Background and aims: Bordetella pertussis is a gram negative bacterium of the genus Bordetella and is the causative agent of the pertussis disease that affects millions of people worldwide and kills about 200,000 children every year according to the World Health Organization.
It is commonly detected by a singleplex real-time PCR based on the insertion sequence IS481. The use of this sequence is controversial as it also amplifies Bordetella holmesii. In order to avoid false positive results, we developed a new multiplex real time PCR assay. Our method is based on four specific sites for Bordetella species detection and includes an internal control to assure operational effectiveness and efficiency of both bacterial extraction and PCR reaction. The four chosen loci enable the specific detection of the most prevalent clinical strains of Bordetella: B.pertussis, B.parapertussis, B.holmesii and B.bronchiseptica.

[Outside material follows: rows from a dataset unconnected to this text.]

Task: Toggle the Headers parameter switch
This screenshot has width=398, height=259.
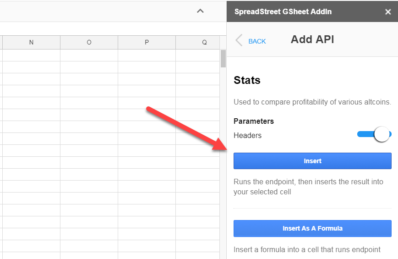Action: pyautogui.click(x=375, y=135)
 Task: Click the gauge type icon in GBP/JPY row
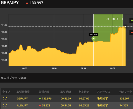[x=5, y=98]
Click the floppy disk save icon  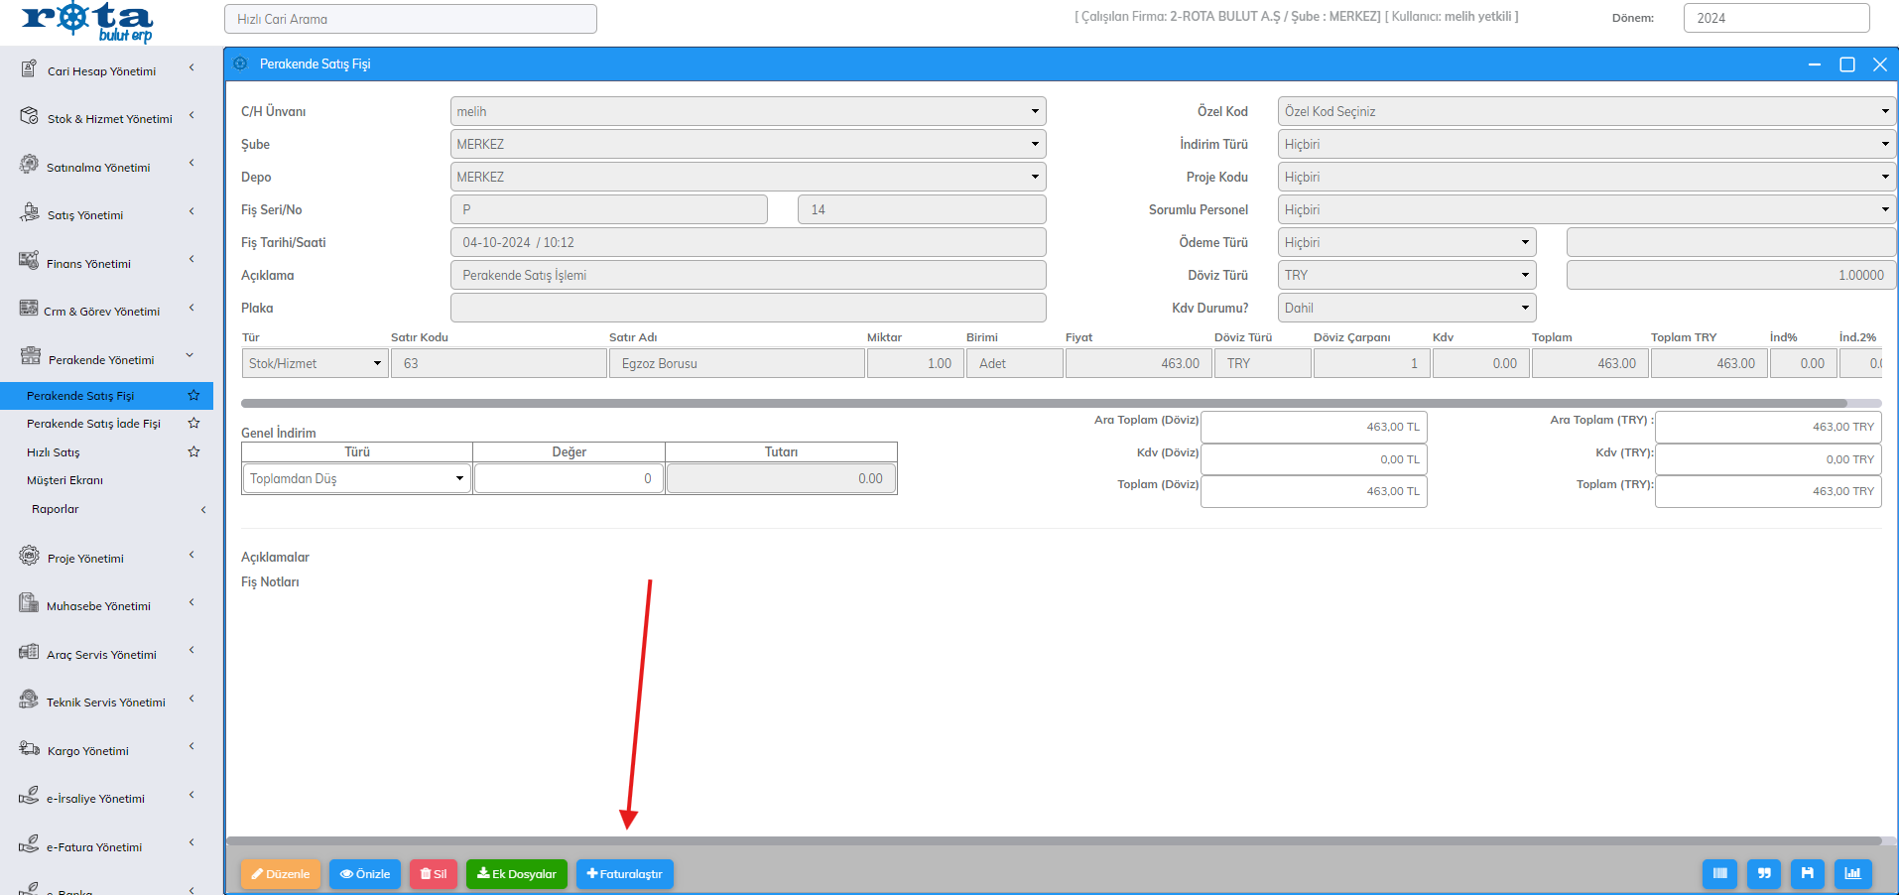pyautogui.click(x=1807, y=873)
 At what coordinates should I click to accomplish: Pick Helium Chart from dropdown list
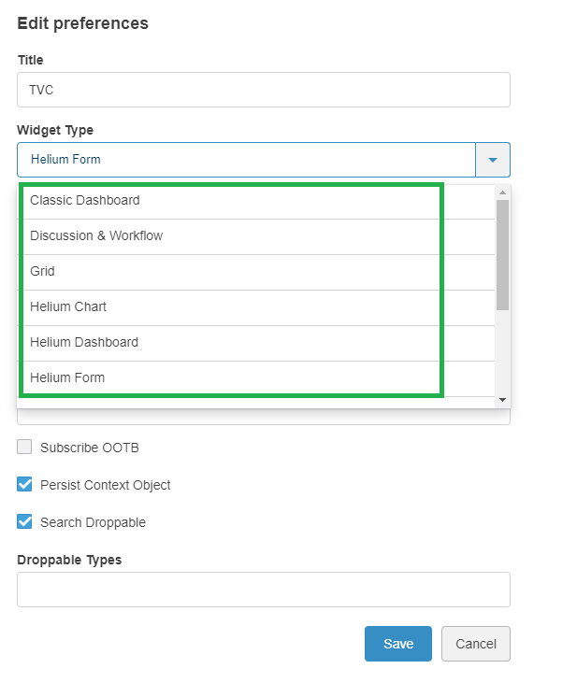click(68, 307)
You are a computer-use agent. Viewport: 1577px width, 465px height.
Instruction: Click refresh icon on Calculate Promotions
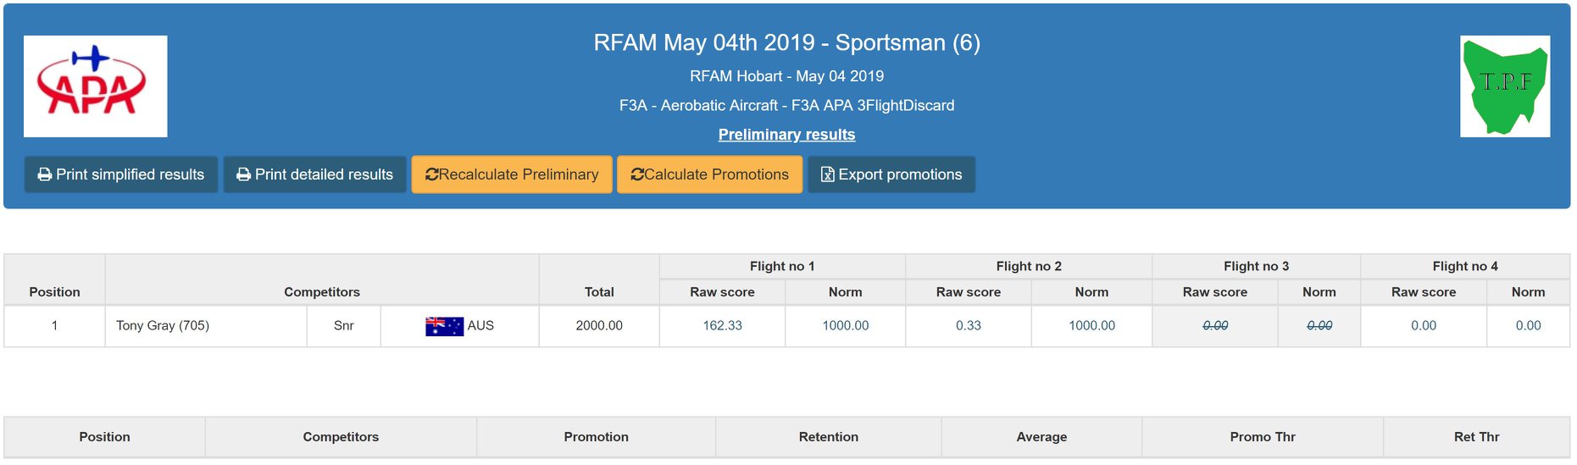pos(637,174)
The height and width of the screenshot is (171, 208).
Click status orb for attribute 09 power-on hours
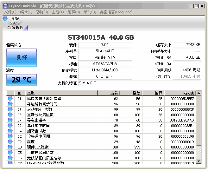(10, 126)
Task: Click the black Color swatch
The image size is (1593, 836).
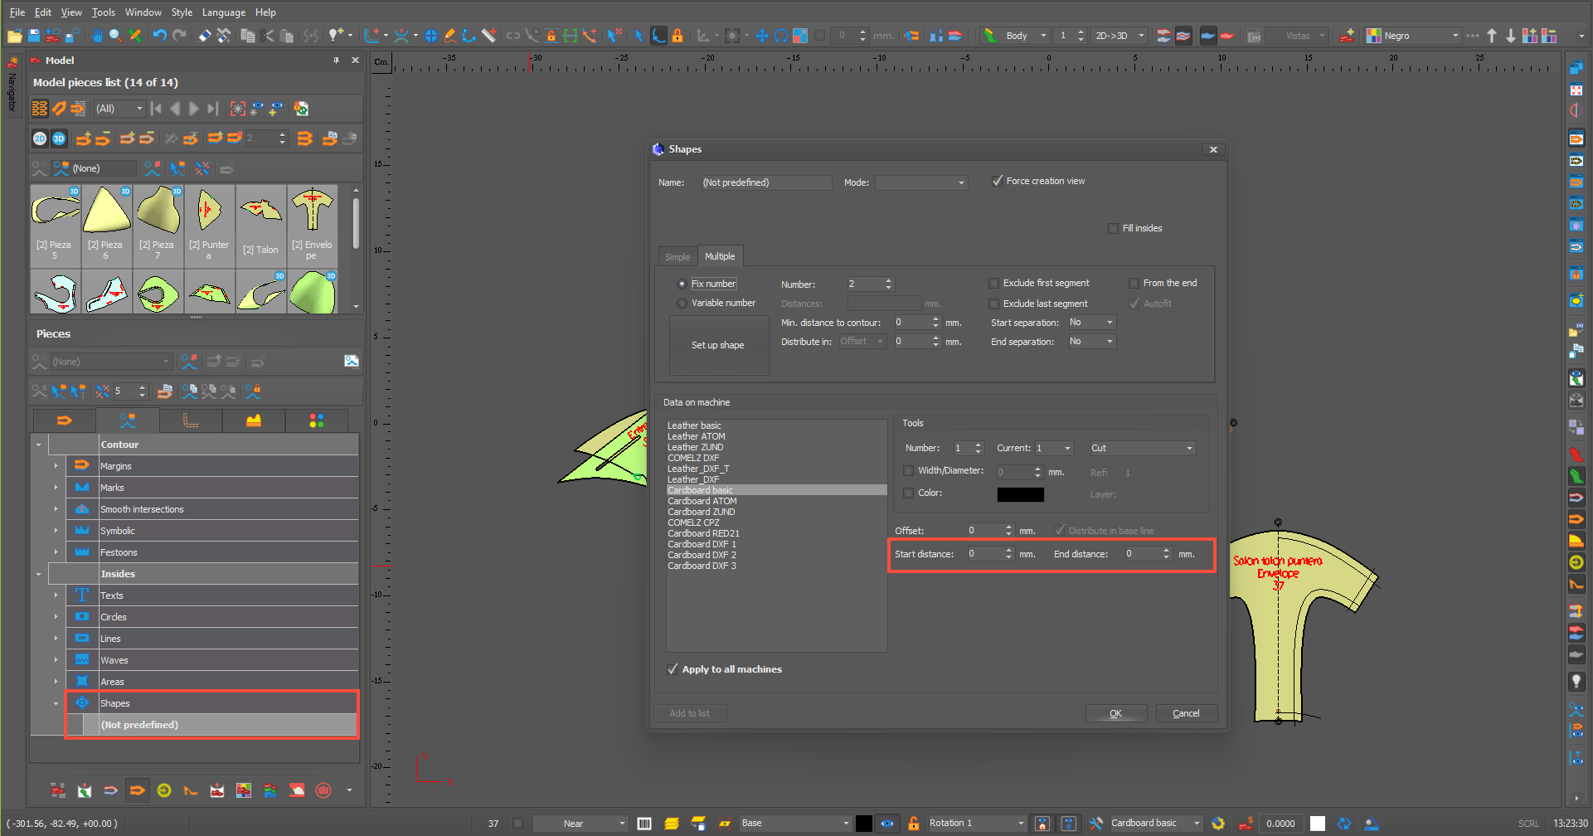Action: click(x=1020, y=494)
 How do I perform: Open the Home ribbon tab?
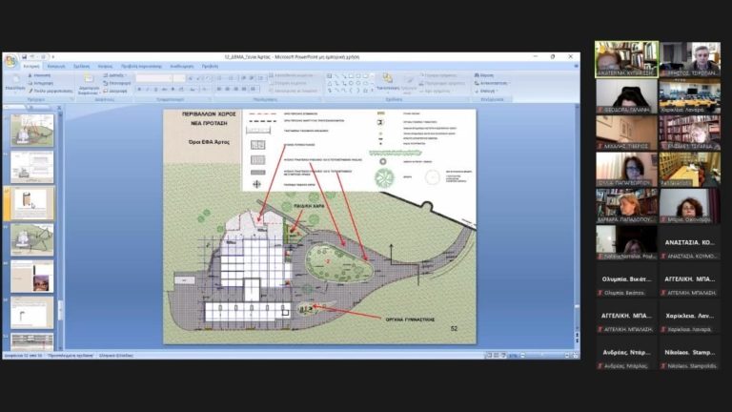[31, 66]
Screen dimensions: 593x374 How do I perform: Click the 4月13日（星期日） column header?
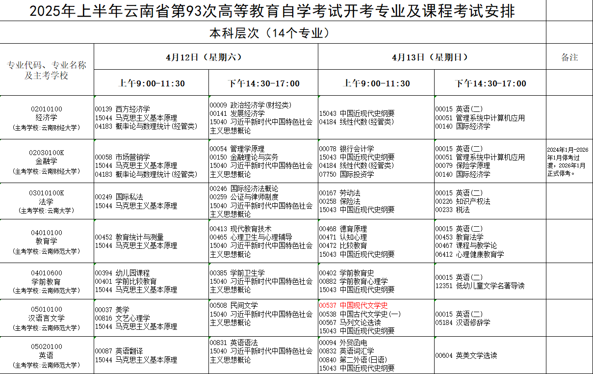[x=431, y=57]
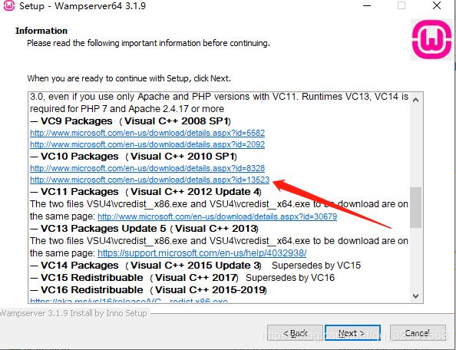Click the Cancel button

coord(418,333)
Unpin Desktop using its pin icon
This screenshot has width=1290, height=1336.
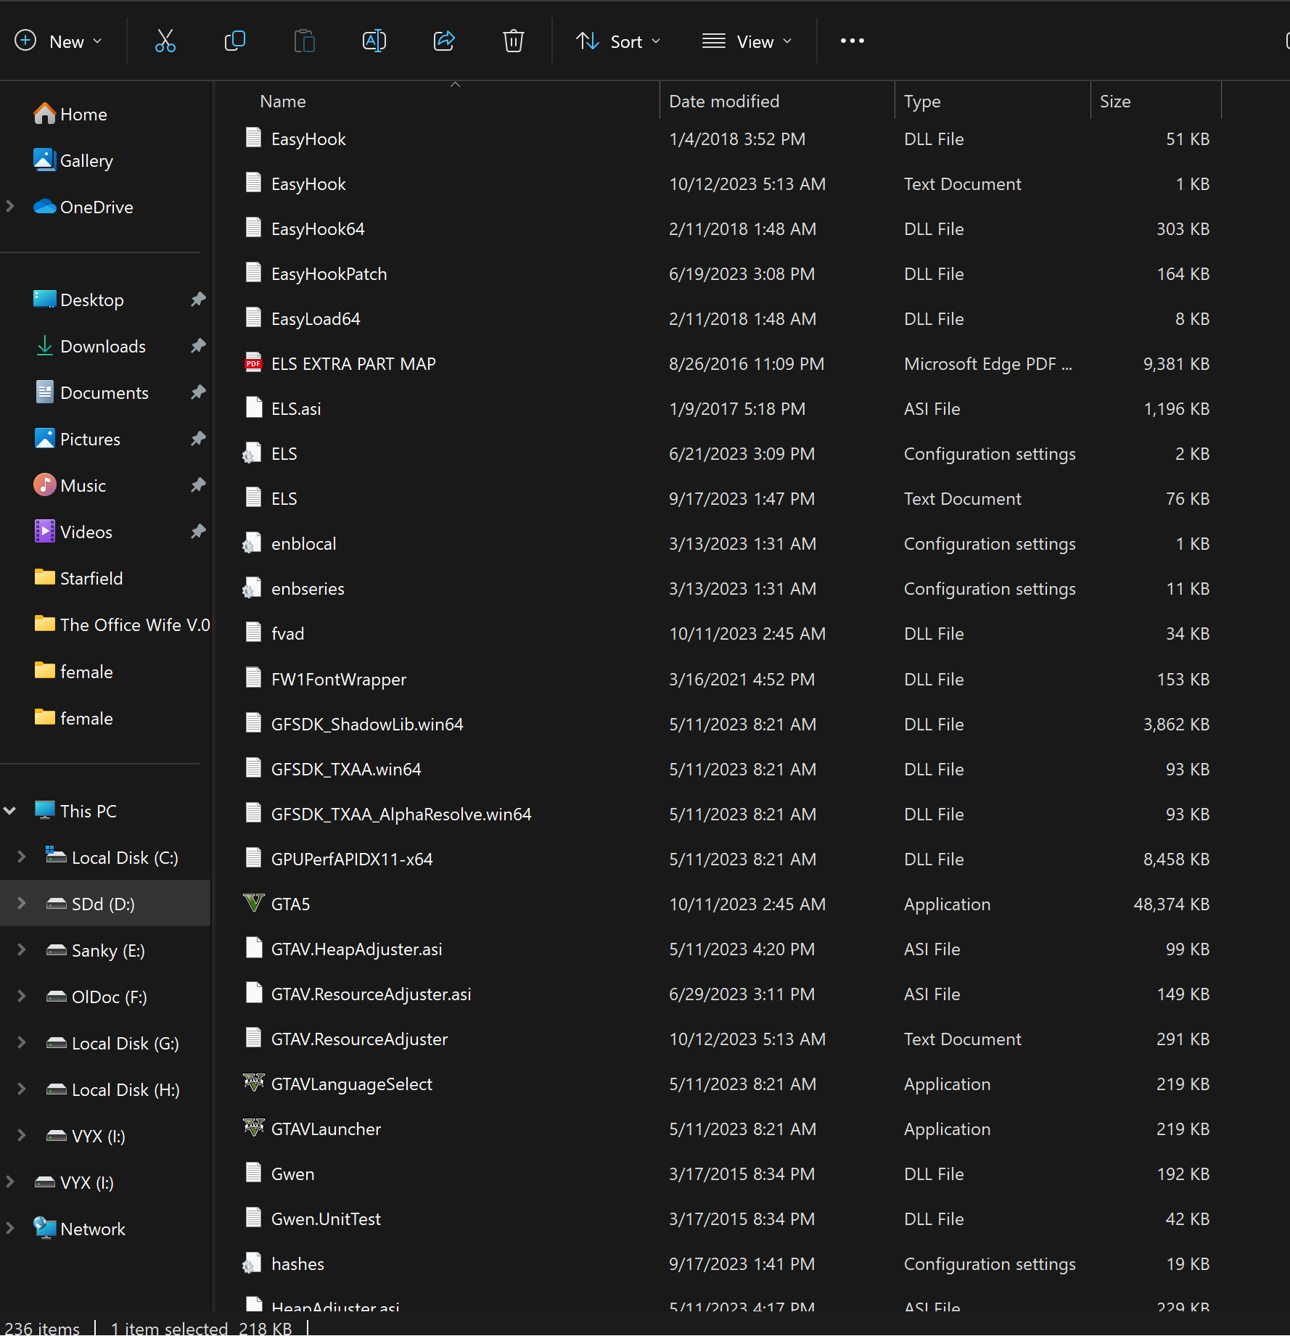click(x=198, y=300)
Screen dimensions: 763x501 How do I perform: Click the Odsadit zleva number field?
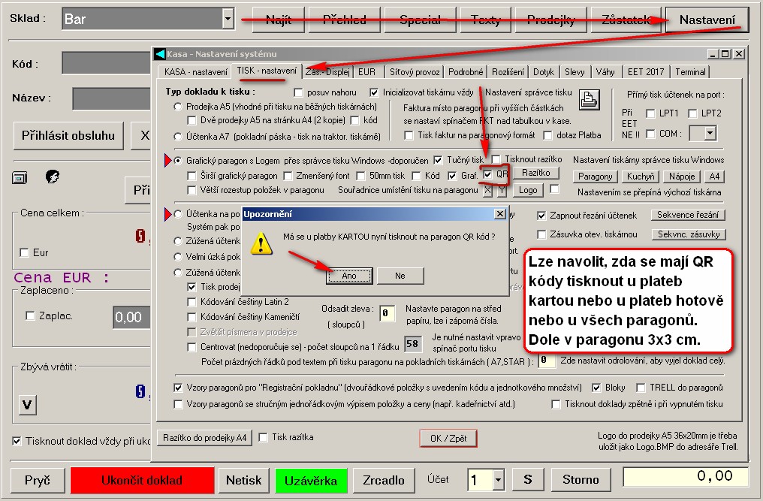click(387, 313)
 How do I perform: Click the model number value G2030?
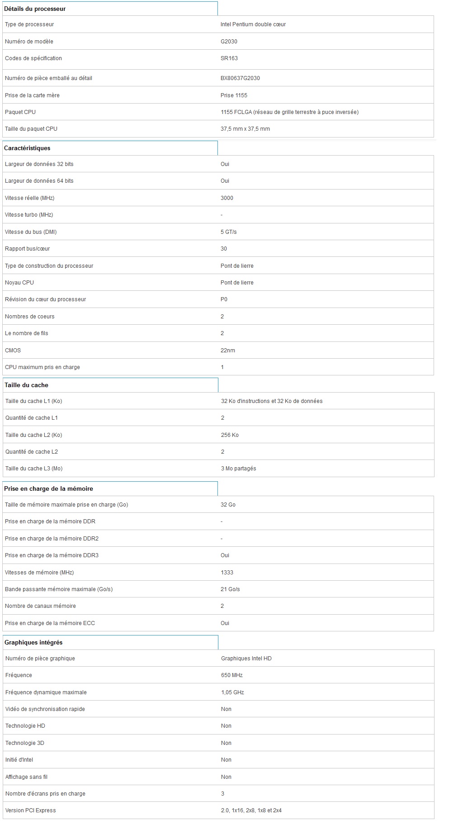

Methods: A panel of 83 Bordetella and non-Bordetella samples was tested for amplification with our multiplex method using the IS481, IS1001, BHIS1001 and the ptxS1 loci. The reaction was done on a Rotor-Gene 6000 instrument on four different channels and includes an internal control on a fifth channel.
Results: Specific detection of Bordetella species and identification of pathogenic strains from clinical samples was achieved within less than 4 hours including DNA extraction. Two quality control panels of Bordetella species were also perfectly detected using the multiplex reaction.
Conclusion: This rapid and sensitive detection of Bordetella species should facilitate the diagnosis, help the management of disease and control the outbreaks of this pathogen.